(Collected data entries)
* * * *

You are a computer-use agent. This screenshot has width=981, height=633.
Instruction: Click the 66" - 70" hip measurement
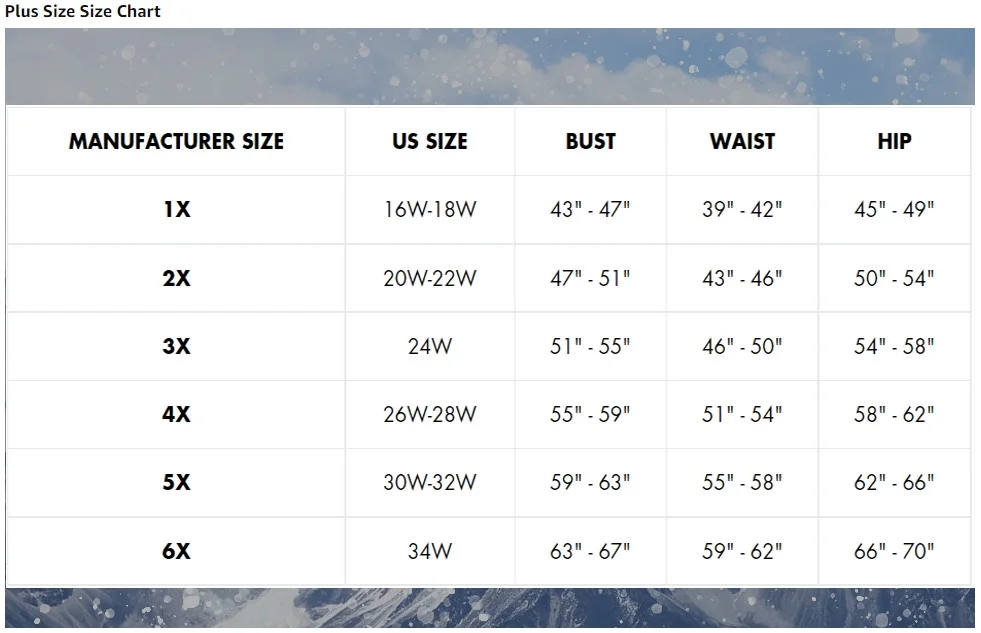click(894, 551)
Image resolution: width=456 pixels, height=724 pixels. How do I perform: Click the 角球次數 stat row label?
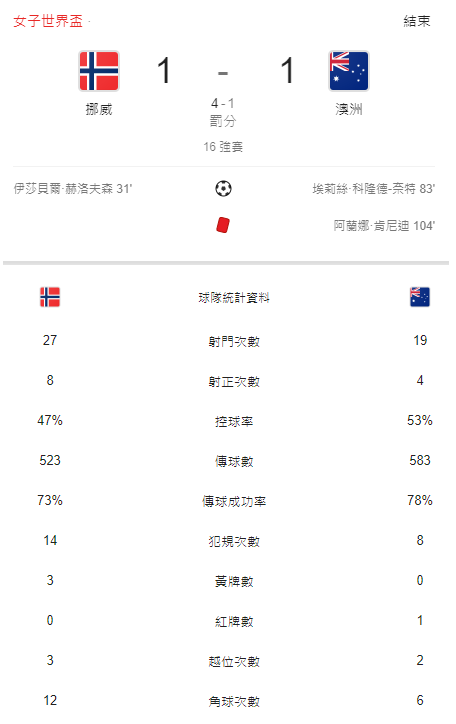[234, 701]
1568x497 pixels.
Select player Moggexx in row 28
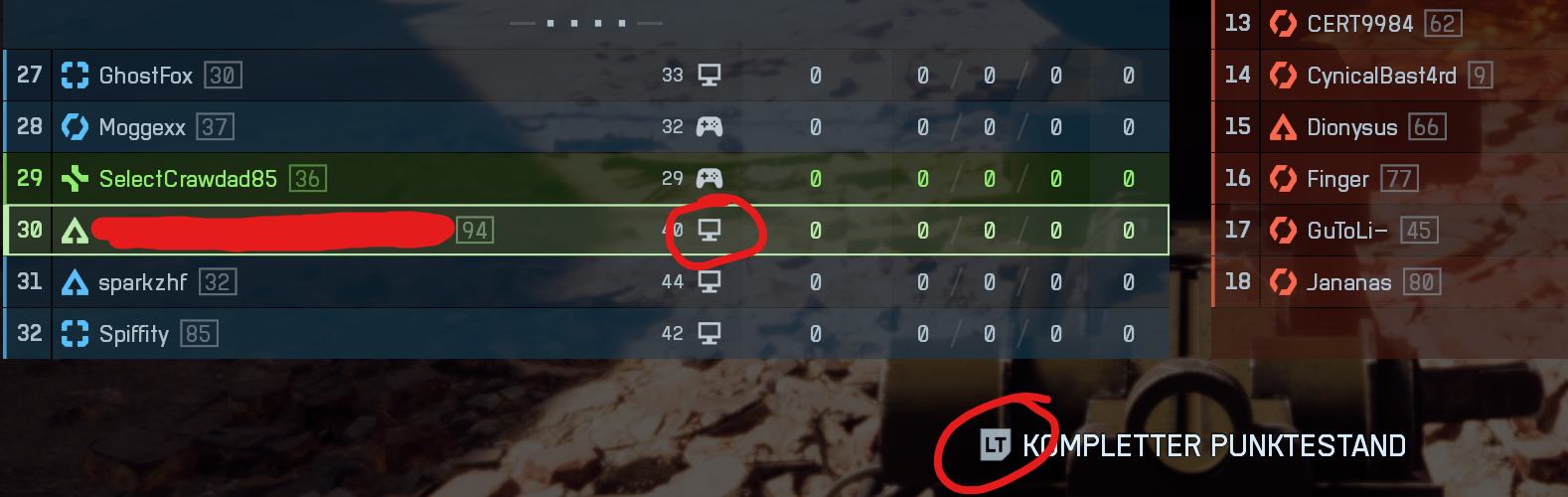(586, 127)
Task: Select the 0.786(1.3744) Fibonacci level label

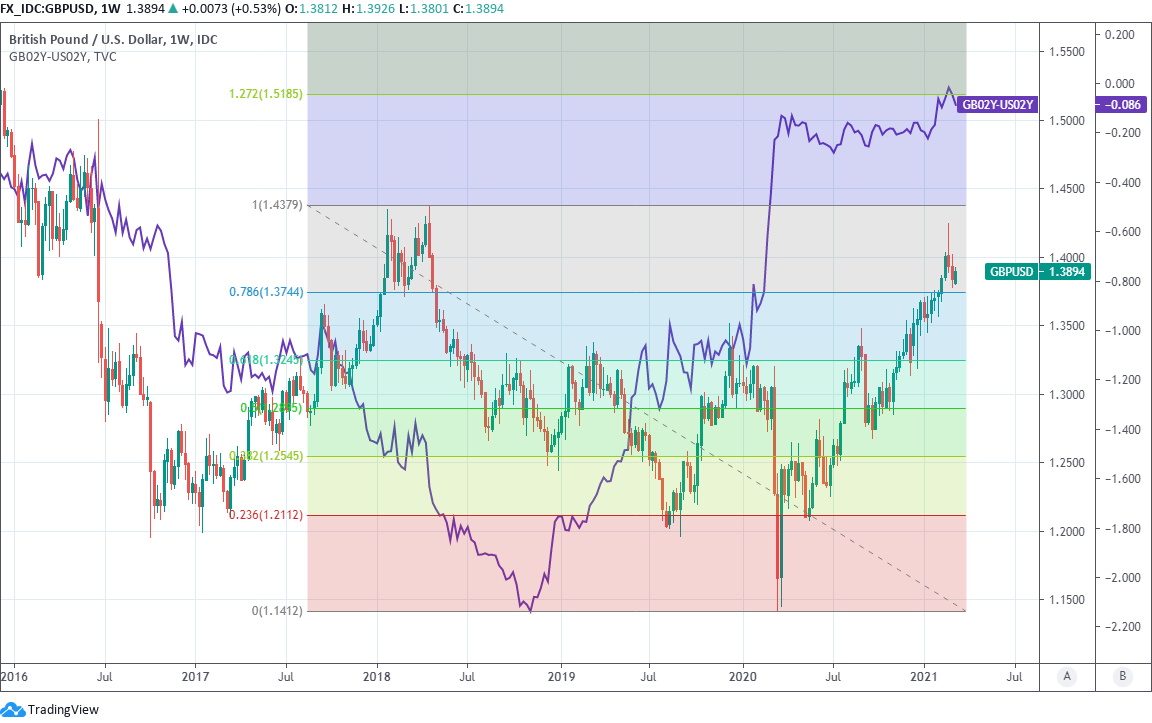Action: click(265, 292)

* * * *

Work instruction » Set down the records again exactly as they appear, leaving each picture behind.

Written answer »
You are a computer-use agent. This screenshot has width=981, height=633.
Instruction: Click the 66" - 70" hip measurement
click(894, 551)
Image resolution: width=456 pixels, height=724 pixels. How do I perform: Click the 角球次數 stat row label?
[234, 701]
1568x497 pixels.
Select player Moggexx in row 28
(586, 127)
Task: Select the 0.786(1.3744) Fibonacci level label

Action: click(265, 292)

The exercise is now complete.